Cash remains the highest-risk asset in any organisation that handles physical currency: retail businesses, hospitality venues, health practices, charities, and public agencies all face it. In the United States, the ACFE's 2024 Report to the Nations found that cash skimming and cash larceny together account for a significant share of asset-misappropriation losses across industries. Similar patterns appear in UK, Australian, and Indian fraud data. The methods perpetrators use differ by industry context, but the underlying mechanics are consistent: opportunity comes from weak segregation of duties, inadequate supervision, and absent or bypassed controls.

Forensic auditors approaching a cash-theft investigation follow a process of identifying red flags, selecting targeted procedures, and gathering evidence sufficient to support a legal referral or internal disciplinary action. That process differs from a statutory audit, which expresses an opinion on financial statements rather than attributing individual wrongdoing.
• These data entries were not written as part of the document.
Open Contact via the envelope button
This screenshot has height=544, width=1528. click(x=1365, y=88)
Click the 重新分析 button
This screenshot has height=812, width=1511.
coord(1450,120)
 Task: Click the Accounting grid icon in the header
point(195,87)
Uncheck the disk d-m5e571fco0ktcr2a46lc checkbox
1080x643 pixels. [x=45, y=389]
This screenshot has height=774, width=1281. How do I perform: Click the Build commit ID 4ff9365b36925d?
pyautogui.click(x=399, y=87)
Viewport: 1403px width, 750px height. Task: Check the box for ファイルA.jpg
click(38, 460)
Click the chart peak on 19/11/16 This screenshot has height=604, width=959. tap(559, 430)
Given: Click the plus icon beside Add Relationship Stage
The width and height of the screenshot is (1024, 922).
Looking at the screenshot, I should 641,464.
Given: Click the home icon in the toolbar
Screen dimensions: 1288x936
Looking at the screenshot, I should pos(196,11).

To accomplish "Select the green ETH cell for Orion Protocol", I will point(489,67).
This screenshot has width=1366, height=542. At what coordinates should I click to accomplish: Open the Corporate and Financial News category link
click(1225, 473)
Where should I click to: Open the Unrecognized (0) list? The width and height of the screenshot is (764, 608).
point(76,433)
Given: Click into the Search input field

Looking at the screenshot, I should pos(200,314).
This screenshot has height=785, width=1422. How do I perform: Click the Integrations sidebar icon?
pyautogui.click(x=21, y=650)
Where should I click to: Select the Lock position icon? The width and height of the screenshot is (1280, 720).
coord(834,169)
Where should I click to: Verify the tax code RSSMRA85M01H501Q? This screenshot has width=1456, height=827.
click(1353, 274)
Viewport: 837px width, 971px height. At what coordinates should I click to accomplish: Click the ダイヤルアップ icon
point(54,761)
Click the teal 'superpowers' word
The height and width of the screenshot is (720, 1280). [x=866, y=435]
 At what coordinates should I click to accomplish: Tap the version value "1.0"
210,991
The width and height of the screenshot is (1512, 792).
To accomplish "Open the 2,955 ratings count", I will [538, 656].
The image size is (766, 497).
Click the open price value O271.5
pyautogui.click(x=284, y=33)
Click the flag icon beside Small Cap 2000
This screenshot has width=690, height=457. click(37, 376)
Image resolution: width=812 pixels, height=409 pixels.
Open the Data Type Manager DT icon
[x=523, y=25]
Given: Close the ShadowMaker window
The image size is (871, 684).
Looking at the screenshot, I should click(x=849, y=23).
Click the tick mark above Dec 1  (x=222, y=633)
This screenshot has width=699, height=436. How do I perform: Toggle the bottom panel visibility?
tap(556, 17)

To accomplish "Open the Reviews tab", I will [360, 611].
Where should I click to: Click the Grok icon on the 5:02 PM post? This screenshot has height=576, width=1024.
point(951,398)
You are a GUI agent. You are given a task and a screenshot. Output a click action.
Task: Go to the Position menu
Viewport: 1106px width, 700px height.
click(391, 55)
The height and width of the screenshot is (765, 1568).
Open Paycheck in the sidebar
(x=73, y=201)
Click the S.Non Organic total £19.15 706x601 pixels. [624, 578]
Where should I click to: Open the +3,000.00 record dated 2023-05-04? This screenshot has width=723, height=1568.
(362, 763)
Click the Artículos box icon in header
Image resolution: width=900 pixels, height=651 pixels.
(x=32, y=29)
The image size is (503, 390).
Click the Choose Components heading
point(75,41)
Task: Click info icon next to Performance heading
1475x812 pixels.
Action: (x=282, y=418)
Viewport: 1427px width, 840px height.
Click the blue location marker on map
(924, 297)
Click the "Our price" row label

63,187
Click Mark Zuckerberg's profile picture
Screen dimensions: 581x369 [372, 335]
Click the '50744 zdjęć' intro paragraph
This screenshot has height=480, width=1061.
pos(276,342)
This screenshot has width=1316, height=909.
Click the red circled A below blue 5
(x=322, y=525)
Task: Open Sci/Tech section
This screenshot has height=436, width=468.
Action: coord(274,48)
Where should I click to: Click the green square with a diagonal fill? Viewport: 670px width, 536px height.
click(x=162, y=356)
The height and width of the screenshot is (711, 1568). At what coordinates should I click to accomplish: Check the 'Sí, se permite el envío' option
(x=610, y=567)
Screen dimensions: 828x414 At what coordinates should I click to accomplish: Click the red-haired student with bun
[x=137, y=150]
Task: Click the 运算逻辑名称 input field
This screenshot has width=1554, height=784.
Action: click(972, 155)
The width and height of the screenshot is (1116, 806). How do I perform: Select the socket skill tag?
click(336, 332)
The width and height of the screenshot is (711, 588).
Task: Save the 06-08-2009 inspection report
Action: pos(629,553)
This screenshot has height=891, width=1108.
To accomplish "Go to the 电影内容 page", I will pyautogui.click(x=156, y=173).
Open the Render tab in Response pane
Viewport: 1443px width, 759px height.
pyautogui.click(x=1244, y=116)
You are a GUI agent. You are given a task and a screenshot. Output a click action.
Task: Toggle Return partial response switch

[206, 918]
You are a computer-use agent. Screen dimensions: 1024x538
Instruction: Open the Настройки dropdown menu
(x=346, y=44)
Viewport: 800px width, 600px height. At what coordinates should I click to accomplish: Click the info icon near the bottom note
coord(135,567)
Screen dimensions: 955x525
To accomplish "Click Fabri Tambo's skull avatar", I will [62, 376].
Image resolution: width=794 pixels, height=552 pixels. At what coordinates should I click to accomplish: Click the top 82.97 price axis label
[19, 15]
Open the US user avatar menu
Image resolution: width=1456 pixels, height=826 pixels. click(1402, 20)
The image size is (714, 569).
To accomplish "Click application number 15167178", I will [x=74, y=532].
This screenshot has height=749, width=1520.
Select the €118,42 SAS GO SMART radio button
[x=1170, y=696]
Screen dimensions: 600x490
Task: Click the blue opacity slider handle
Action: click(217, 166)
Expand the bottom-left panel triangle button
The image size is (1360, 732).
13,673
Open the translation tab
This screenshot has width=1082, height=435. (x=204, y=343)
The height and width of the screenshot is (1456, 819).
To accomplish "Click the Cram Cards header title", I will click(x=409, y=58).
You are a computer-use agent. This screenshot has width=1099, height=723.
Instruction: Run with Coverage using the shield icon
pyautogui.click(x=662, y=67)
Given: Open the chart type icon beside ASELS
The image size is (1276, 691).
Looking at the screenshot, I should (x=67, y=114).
The procedures covered in this topic, surprise cash counts, register reconciliation, sales trend analysis, and deposit verification, are standard tools in the forensic auditor's kit for cash-related fraud.

By the end of this topic you will be able to:

  • Distinguish skimming from cash larceny based on when in the accounting cycle the theft occurs and explain why each produces a different audit signature.
  • Describe the main skimming sub-schemes, including sales skimming, receivables skimming, and unrecorded sales, and identify the indicators that signal each.
  • Explain how surprise cash counts and register reconciliation analysis are conducted and interpret the results to support or refute a fraud hypothesis.
  • Identify the internal controls that reduce cash theft risk and explain the specific control failures that perpetrators typically exploit.
  • Outline the evidentiary steps a forensic auditor takes when cash-theft indicators are confirmed, from securing records to preparing findings for a legal referral.
Key terms
Skimming
Theft of cash before it is entered into the accounting system. No accounting entry exists for the stolen amount, making the scheme invisible to standard reconciliation. Detection requires comparing independent operational indicators against recorded revenue.
Cash larceny
Theft of cash after it has been recorded in the accounting system. The books show the receipt; the bank deposit is short. The gap appears as a reconciling difference between recorded cash and actual deposits.
Off-book scheme
Any fraud in which transactions are never entered into the accounting records. Off-book schemes are the hardest to detect by accounting review because there is no entry to question. Skimming is the primary off-book cash scheme.
Surprise cash count
An unannounced physical count of cash on hand at a specific location, compared against the accounting balance at the same moment. Persistently short counts across multiple observations constitute evidence of diversion.
Register reconciliation
The process of comparing point-of-sale transaction records against physical cash drawer counts for the same period. Persistent shortages on specific shifts, registers, or employees are a primary indicator of cash theft.
Deposit verification
Audit procedure that traces cash receipts from the point of collection through to the bank deposit, confirming that the amounts recorded match the amounts deposited and that no delay in depositing created an opportunity for diversion.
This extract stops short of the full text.